Data:
- - - - -
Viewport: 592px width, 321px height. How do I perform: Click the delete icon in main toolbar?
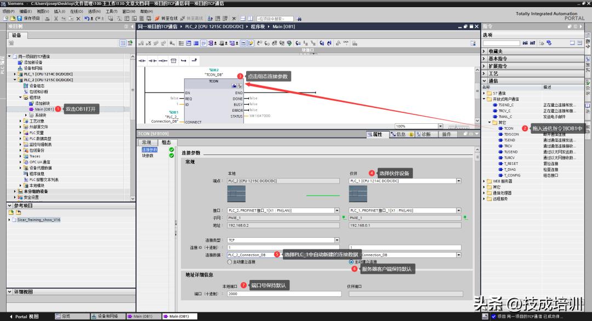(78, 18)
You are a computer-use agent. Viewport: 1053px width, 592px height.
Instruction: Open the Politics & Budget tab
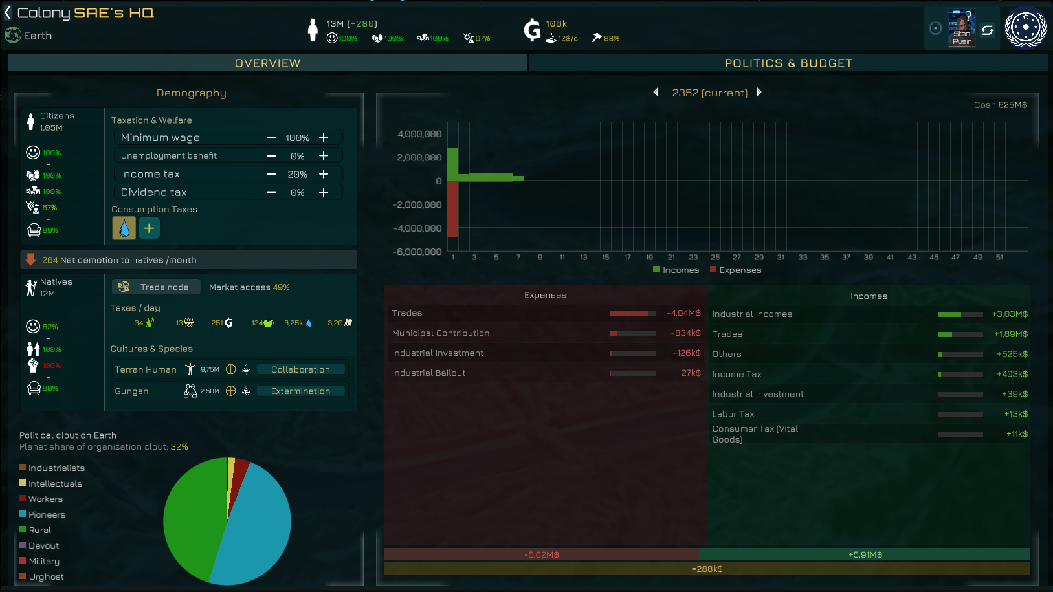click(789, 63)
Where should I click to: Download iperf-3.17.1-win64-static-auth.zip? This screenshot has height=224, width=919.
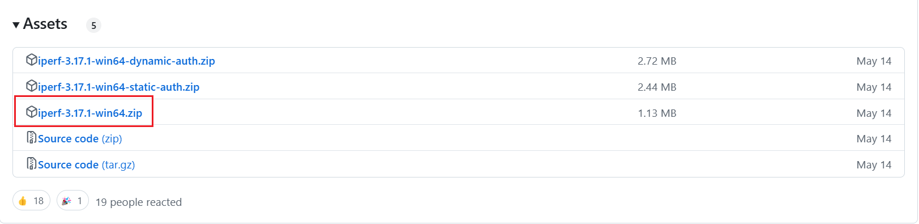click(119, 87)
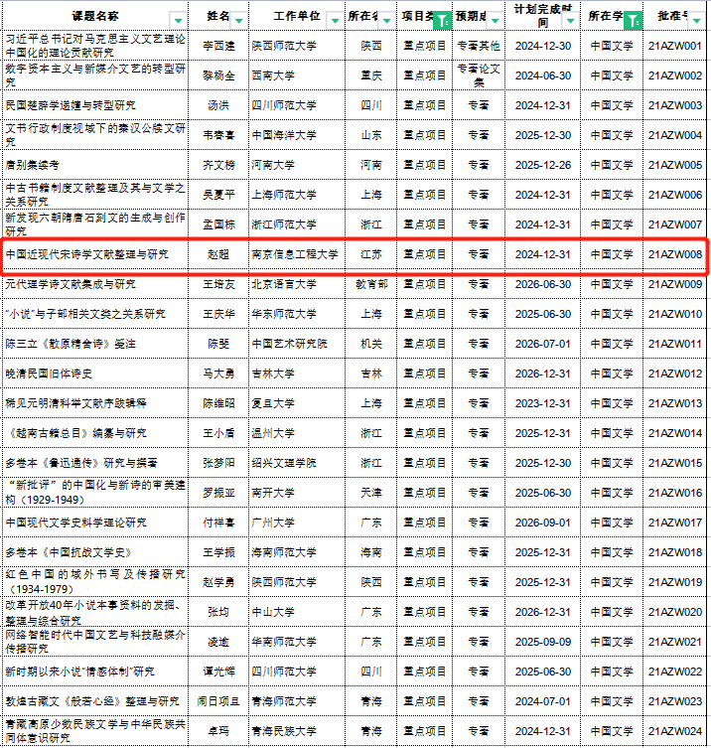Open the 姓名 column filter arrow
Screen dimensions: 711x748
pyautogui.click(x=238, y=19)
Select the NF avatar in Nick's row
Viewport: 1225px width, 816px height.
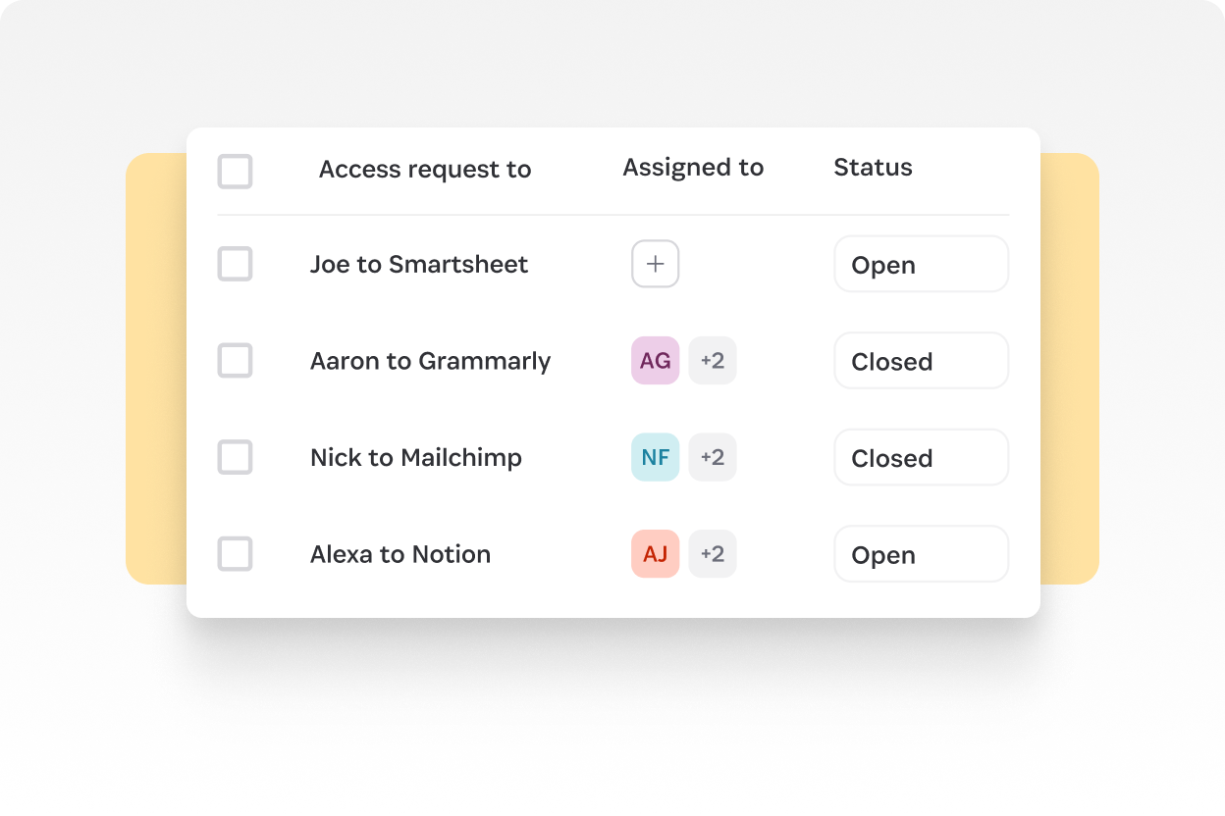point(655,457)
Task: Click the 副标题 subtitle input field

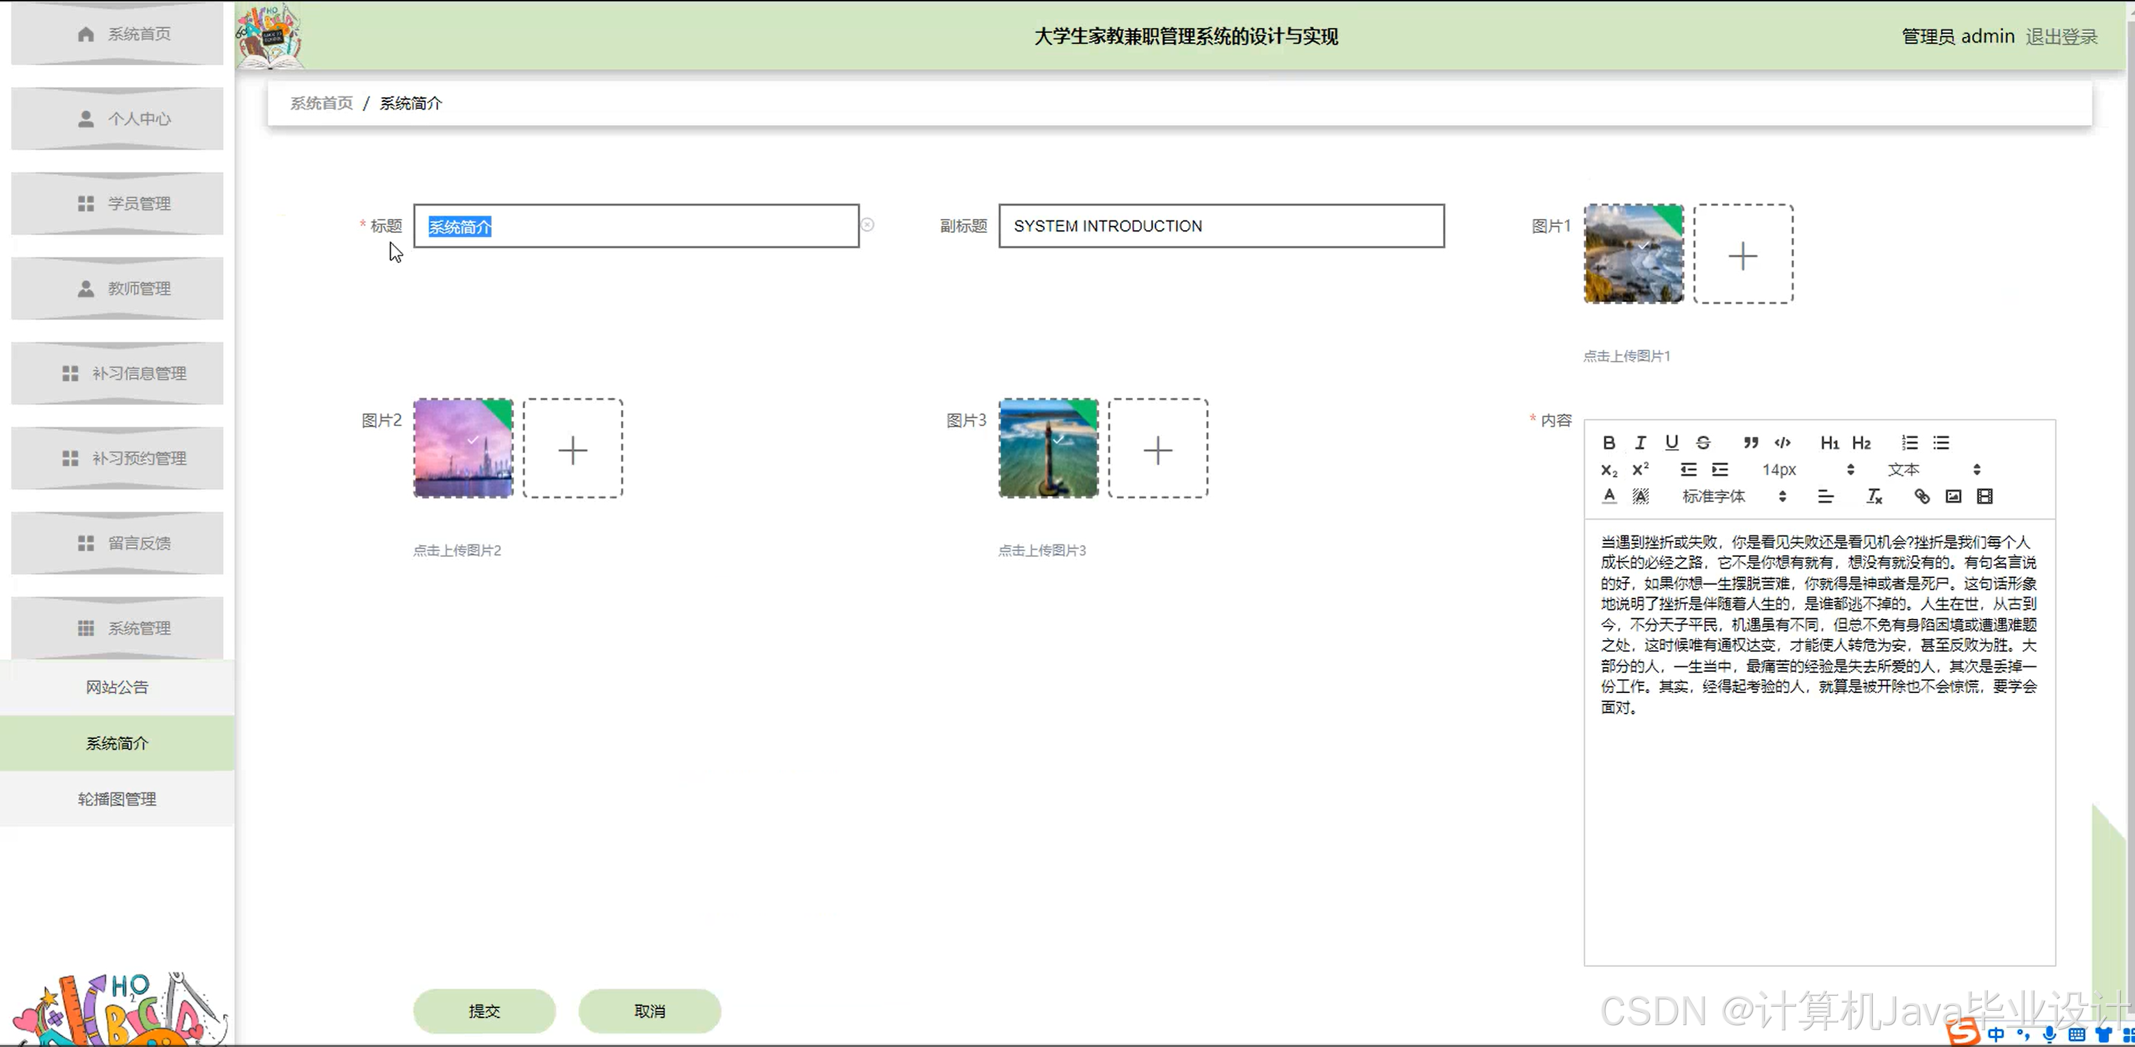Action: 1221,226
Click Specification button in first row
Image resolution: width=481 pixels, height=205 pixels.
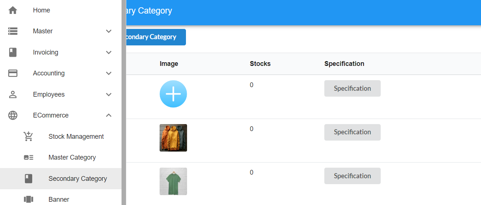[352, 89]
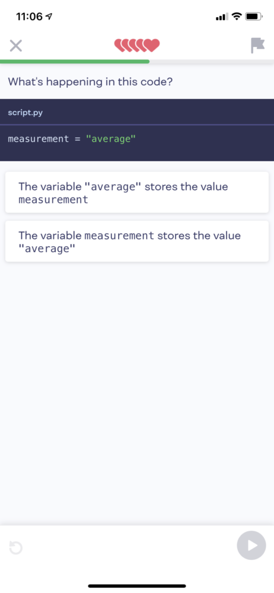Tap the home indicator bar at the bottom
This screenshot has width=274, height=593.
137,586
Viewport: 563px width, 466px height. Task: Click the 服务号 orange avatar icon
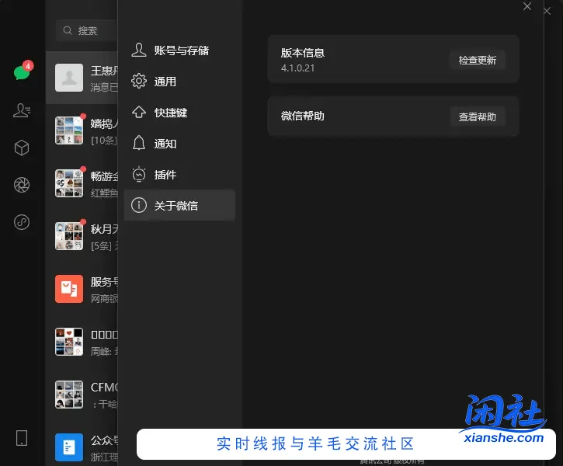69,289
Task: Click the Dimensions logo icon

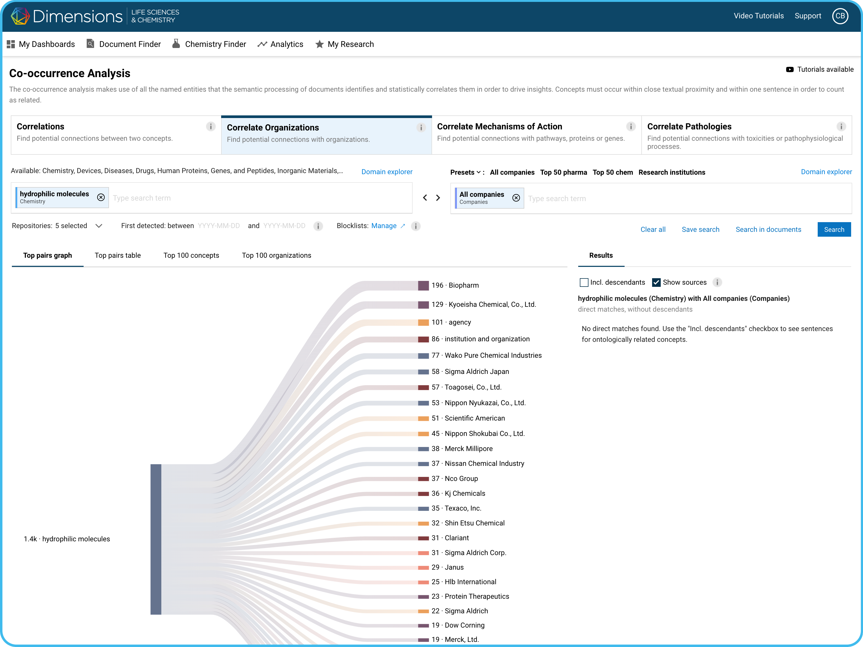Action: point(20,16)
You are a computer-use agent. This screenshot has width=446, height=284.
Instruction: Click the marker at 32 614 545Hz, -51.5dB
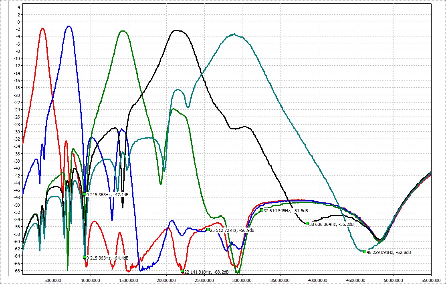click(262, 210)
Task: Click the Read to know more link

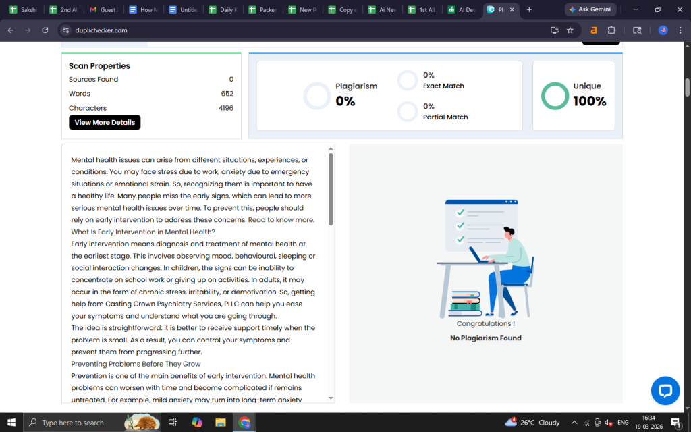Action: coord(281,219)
- - - - -
Task requirements: Can you pull out every line of the items above, word for word, with the pictures left out?

Written response:
Viewport: 592px width, 321px height. How do I perform: Click the delete icon in main toolbar?
(78, 18)
You are a computer-use agent. Viewport: 1053px width, 592px height.
Instruction: Open the Politics & Budget tab
click(789, 63)
Where should I click to: Download iperf-3.17.1-win64-static-auth.zip? This screenshot has height=224, width=919.
click(119, 87)
Open the 姓名 column filter arrow
Screen dimensions: 711x748
pyautogui.click(x=238, y=19)
Select the NF avatar in Nick's row
Viewport: 1225px width, 816px height.
point(655,457)
Task: Click the 副标题 subtitle input field

Action: 1221,226
Click Specification button in first row
Image resolution: width=481 pixels, height=205 pixels.
[352, 89]
Tap the home indicator bar at the bottom
This screenshot has width=274, height=593.
137,586
Viewport: 563px width, 466px height. Task: Click the 服务号 orange avatar icon
69,289
Task: Click the Dimensions logo icon

Action: point(20,16)
You are a computer-use agent. This screenshot has width=446, height=284.
Instruction: Click the marker at 32 614 545Hz, -51.5dB
click(262, 210)
Task: Click the Read to know more link

Action: coord(281,219)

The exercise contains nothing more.